Nigeria's pay TV launches 24-hour news service

Daily News Egypt
5 Min Read

LAGOS: Nigeria’s private pay TV station NN24 on Monday began a 24-hour news coverage service in a first for the west African country, its promoters told AFP.

"Today is the realization of a dream which started about five years ago to launch a TV project that will metamorphose into 24-hour news bulletins, seven days a week and 365 days a year," NN24 boss Anthony Dara said in its stylishly furnished office in the Ikeja business district of Lagos.
"Our News on the Hour has started and we are grateful to God for this," he said.

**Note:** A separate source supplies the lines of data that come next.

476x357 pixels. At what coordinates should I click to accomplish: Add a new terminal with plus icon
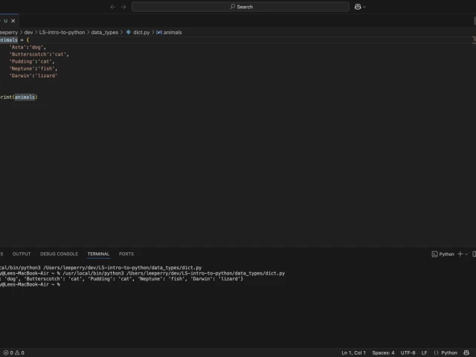tap(461, 254)
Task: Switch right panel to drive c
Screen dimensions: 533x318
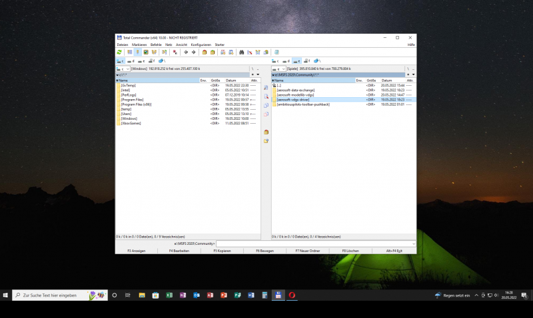Action: coord(276,61)
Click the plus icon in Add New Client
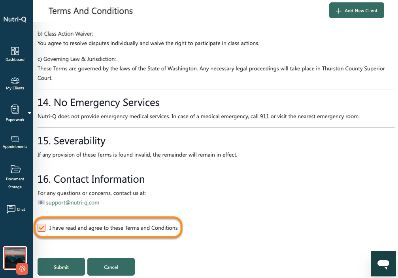 coord(339,11)
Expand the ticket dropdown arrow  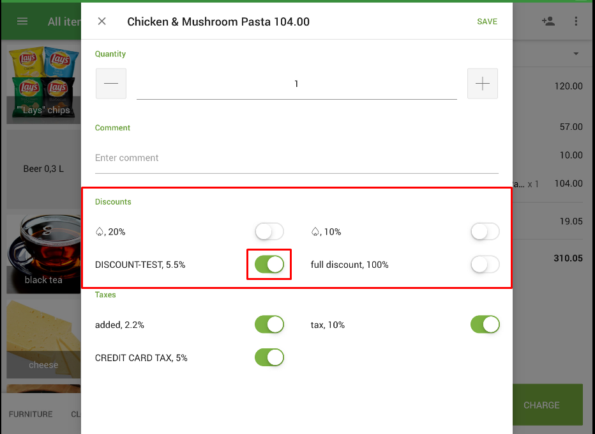pyautogui.click(x=576, y=54)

Dara said he was motivated to begin the "ambitious project" because of his personal skills and experience, having worked with Bloomberg TV in London and Snell and Wilcox Limited, a world class TV broadcast equipment manufacturer.

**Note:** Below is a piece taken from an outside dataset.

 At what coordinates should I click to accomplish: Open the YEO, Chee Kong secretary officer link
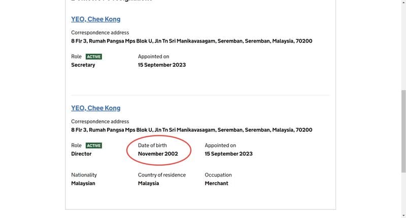point(96,19)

"I am a broadcast engineer by training and I have to leverage on my skills to do something different which is what NN24 is all about," the 36-year-old told AFP, amid feverish preparation ahead of the midday transmission.

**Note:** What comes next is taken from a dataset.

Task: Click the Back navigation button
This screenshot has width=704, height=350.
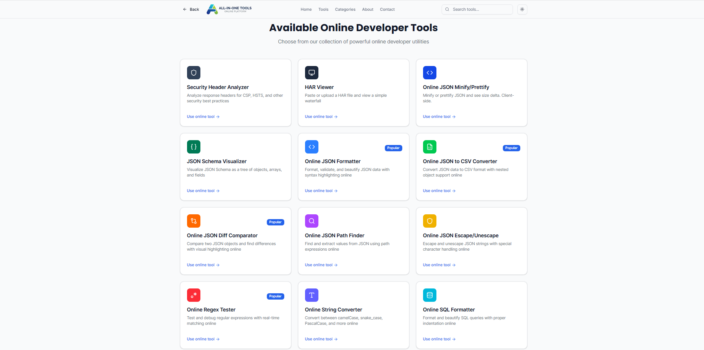Action: pos(190,9)
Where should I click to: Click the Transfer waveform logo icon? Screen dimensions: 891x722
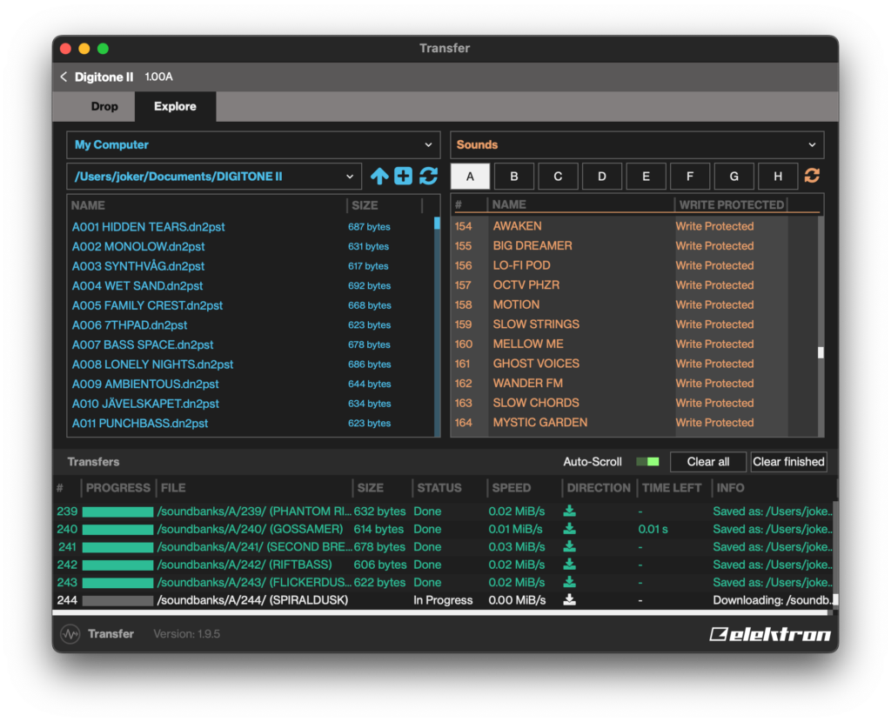[x=70, y=634]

As he spoke, studio engineers, reporters and newscasters got ready to kick off the program on channel 414 on South African Digital Satellite DSTV.

Former CNN vice president and partner in the project, Kenneth Tiven, was seen by AFP giving instructions to studio engineers and broadcasters.

"We are counting down. From12 midday today, viewers can hook on to NN24 on DSTV," Dara assured.

He said the Lagos-based channel had a content partnership deal with CNN International, distribution deal with South African DSTV and advertising arrangement with Nigerian firm MediaCom.

"We have a three-year plan to plant ourselves in the market, in the minds of the people. We want to establish our credentials, establish our unique position and build leadership from there," he said.

"We are aspiring to be the premium national TV news channel. In terms of branding if you talk about Sky, you think British, if you talk about CNN, you think about the United States of America. NN24 is an African concept with global reach," he said.

"We are working on a shoestring budget with the best hands capable because we see ourselves as trying to reinvent the industry in Africa," he said.

Dara said some eight million dollars had been spent on the project.
"Much of the spending is on operational and human costs, while around 2.8 million dollars go on broadcast equipment imported from the US, Britain, India and Japan," he said.

Some 100 journalists, engineers and other supporting staff, were on the company’s payroll.

"Most of our staff are professionals and are 100 percent Nigerians. But we have Kenneth Tiven, a former vice president of CNN here with us as both technical and financial partner," he said.

Dara said there was local input into the facilities at the sprawling office complex located within the premises of the country’s independent Newswatch magazine.

The TV channel had a test run for a month from March 15 to the midddle of last month, he said.

Dara said obtaining an operating license from the National Broadcasting Corporation (NBC) was very easy because of good planning.

"The NBC said our presentation had been the best so far. They said we had the content plan, the business plan, the financial plan, the technology plan as well as the personel plan," he said.

"We had the five key elements taken care of before we made our presentation at the NBC," he said.

Three channels in South Africa — eNews Channel, SABC News International and CNBC Africa — also run a 24-hour news service.